美食家著名人7人に聞いた!格段に酒を旨くするツマミを出す店はここだ

君嶋哲至 横浜君嶋屋代表取締役。1960年、神奈川県横浜市生まれ。明治25年創業の酒販店4代目で、直輸入ワイン、日本酒、焼酎を扱う。多忙な本業の傍らバンド活動も

君嶋哲至が昼からまどろむ
『三吉橋 小嶋屋』のそばがき

阪東橋

横浜市営地下鉄・阪東橋駅下車、商店街を三吉演芸場を横目に通りすぎ、中村川を渡って右に見えるは、『三吉橋 小嶋屋』。
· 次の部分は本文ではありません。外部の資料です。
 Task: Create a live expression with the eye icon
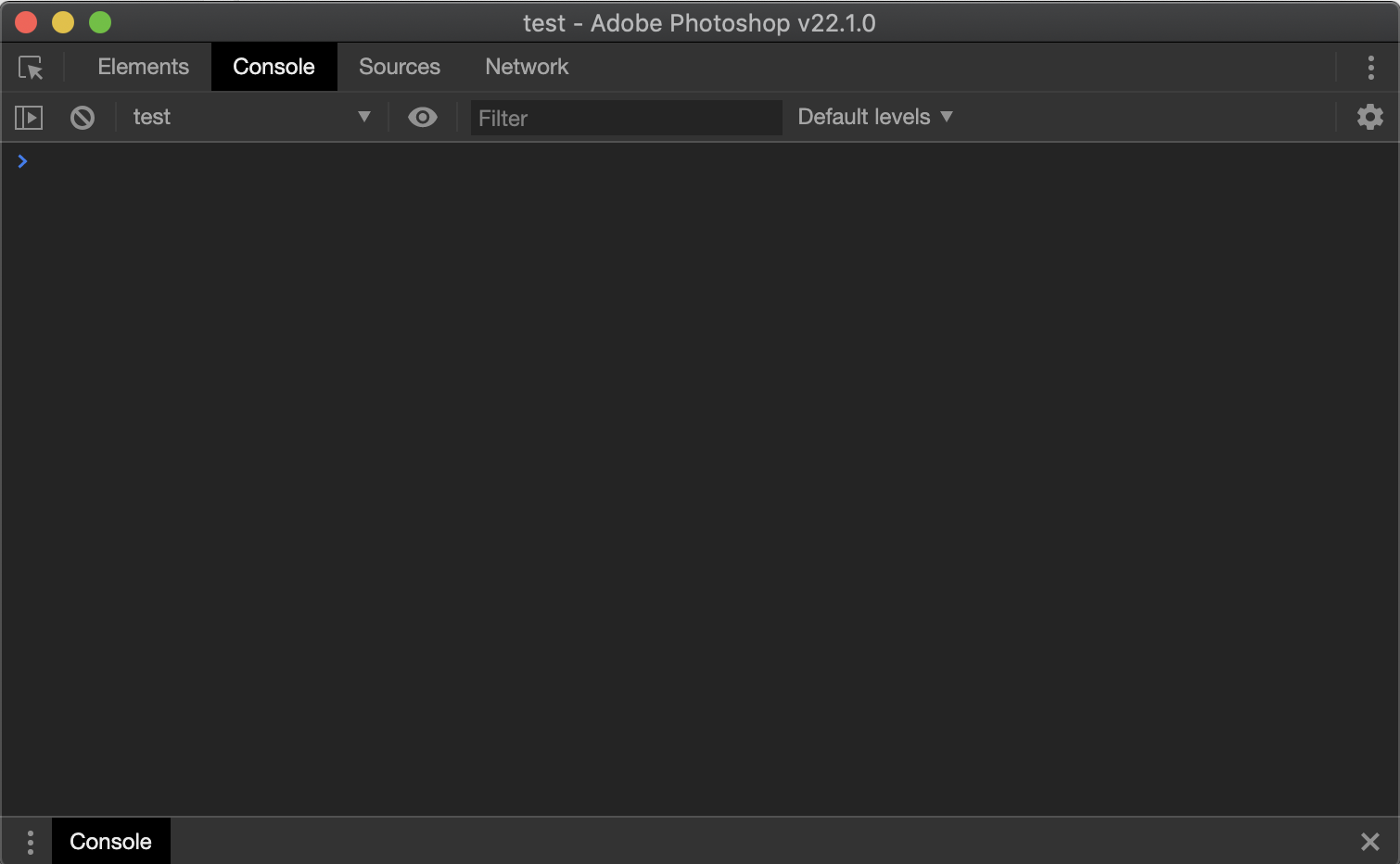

君嶋哲至さん、ご指定のそば屋である。

「や、いらっしゃい」

調理場の奥から顔を出した店主の伴野浩幸さんは、中学・高校の同級生。当時はそんなに親しくなかったな、と頷き合うものの、共に家業を継ぎ、それぞれが仕事に打ち込む中で酒、食という接点が線になり面になり、今や互いが欠かせない仲となった。

左.そばがきはボリュームたっぷり 右.昇龍蓬莱 特別純米 無濾過生原酒

「数十年前、彼が『翁』の高橋邦弘さんに指導を受けた頃はまだ、そばつゆの詰めが甘くてねぇ」

からかうように君嶋さん、それに笑いながら伴野さんが返す。

「ホントに容赦ないんですよ、この男は。今や、偉いさんだし」

ほどなく運ばれてきたのは君嶋さんいち押しの、ホタルイカの沖漬け。「これは日本酒しか、合わない食材」と力説しながら、昇龍蓬莱をくいっといく。

「そばがきも、いいんですよ。今日は松の司と合わせましょう」

二人に漂う安定と信頼の空気感は年月の賜。酒と肴、のように。